The mob grabbed Priyantha Kumara, lynched him and publicly burned the body, according to police. Factory workers accused the victim of desecrating posters bearing the name of the Prophet Muhammad.

Punjab police chief Rao Sardar said Saturday that investigators arrested prominent suspects after seeing their clear role on video in instigating workers to violence, killing the manager and dragging his body outside, and taking selfies with his burning body and proudly admitting what they did.

Sardar, in his initial report to authorities, said the victim had asked the workers to remove all stickers from factory machines before a foreign delegation arrived. It said the incident started at around 11 a.m. and three constables reached the factory to control the situation shortly after.

Hassan Khawar, spokesman for the Punjab government, said the provincial police chief was personally overseeing the investigation.

Khurram Shahzad, a police official in Sialkot district, said 123 suspects were detained in ongoing raids.

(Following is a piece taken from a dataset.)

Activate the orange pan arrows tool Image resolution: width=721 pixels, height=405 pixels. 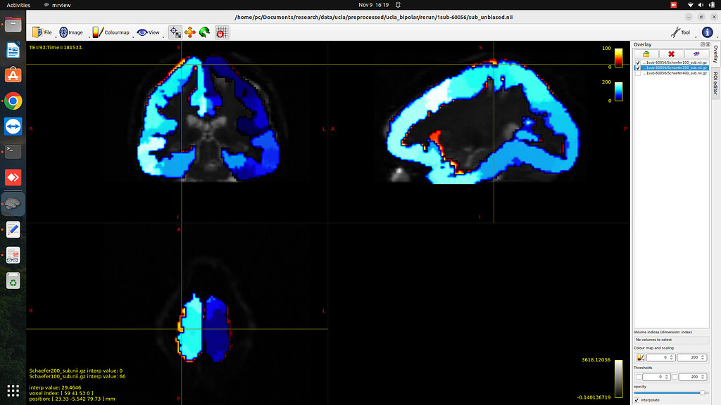pos(189,32)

The lynching was widely condemned by Pakistan’s military and political leadership, prominent social and religious figures and civil society members.

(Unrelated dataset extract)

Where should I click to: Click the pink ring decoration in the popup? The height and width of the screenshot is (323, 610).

Foreign Ministry spokesman Sugeeswara Gunaratne said Friday that Sri Lanka’s embassy in Islamabad was verifying details of the incident with Pakistani authorities.

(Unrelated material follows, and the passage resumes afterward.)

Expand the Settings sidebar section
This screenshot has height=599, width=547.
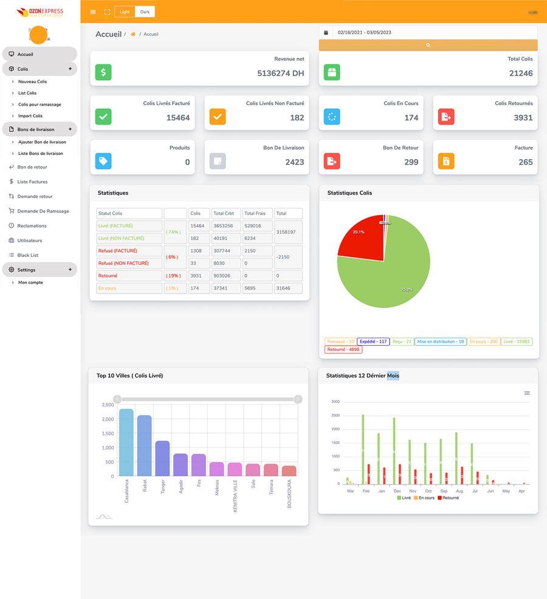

In the conservative society of Pakistan mere allegations of blasphemy invite mob attacks. The country’s blasphemy law carries the death penalty for anyone found guilty of the offense.

Friday’s attack came less than a week after a mob burned a police station and four police posts in northwestern Pakistan after officers refused to hand over a mentally unstable man accused of desecrating Islam’s holy book, the Quran. No officers were hurt in the attack in Khyber Pakhtunkhwa province.

Pakistan’s government has long been under pressure to change the country’s blasphemy laws.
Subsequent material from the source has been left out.